The Early History Of Monasticism — From The Original Sources. -- By: Emerson

Journal: Bibliotheca Sacra
Volume: BSAC 001:4 (Nov 1844)
Article: The Early History Of Monasticism — From The Original Sources.
Author: Emerson

The Early History Of Monasticism

From The Original Sources.

Prof. Emerson

Life of St. Martin of Tours. From the Latin of Sulpitius Severus.

Continued from No. 3, p. 525.

[In the last two numbers of this work, an account has been given of the rise of monasticism in Egypt. The object of the present article is to exhibit its early development in the West, by giving the Life of its first distinguished example and patron.

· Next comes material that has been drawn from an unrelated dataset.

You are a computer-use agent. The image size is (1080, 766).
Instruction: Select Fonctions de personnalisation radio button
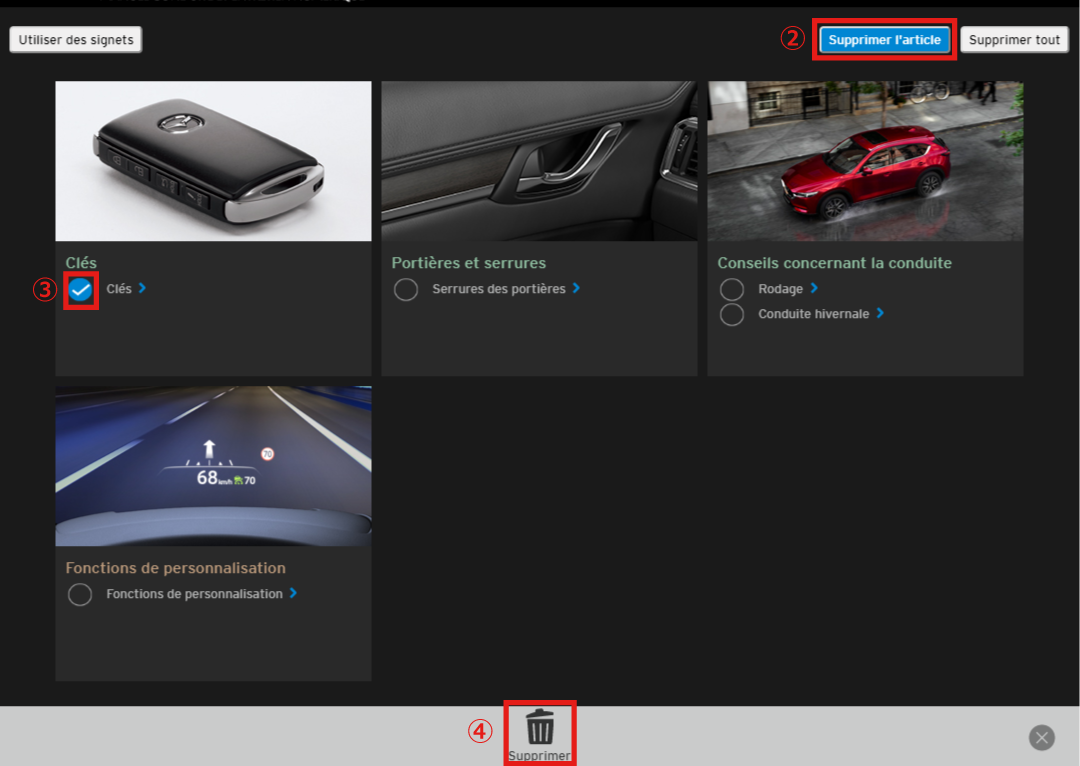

Doubtless a strong tendency to the monastic life had existed in Europe, for a considerable period, before the time of Martin; but to what extent it had been pursued, we have not the means of determining. Only obscure traces remain in history, of a few who practised at least a partial retirement from social life.

The achievements of Martin were early a theme for the poet as well as the historian. Paulinus Petricordius, a Gallic poet, about the year 460, wrote six books of Latin hexameters, descriptive of the life and miracles of this saint, whose aid he frequently invokes in the progress of his poem. It is, however, little more

than an inflated attempt to embellish the facts presented by Severus, and possesses no independent authority. Fortunatus, bishop of Poictiers, (whose diseased eyes are said to have been cured through the agency of this departed worthy,) also commemorated his acts in a poem of four books. Though a work of some poetic merit, it is of no historic value, except as indicating the exalted fame of Martin in the last half of the sixth century, when the poem was written. Indeed the author, in his dedicatory epistle to pope Gregory, only professes to have given in verse what Severus had recorded in prose.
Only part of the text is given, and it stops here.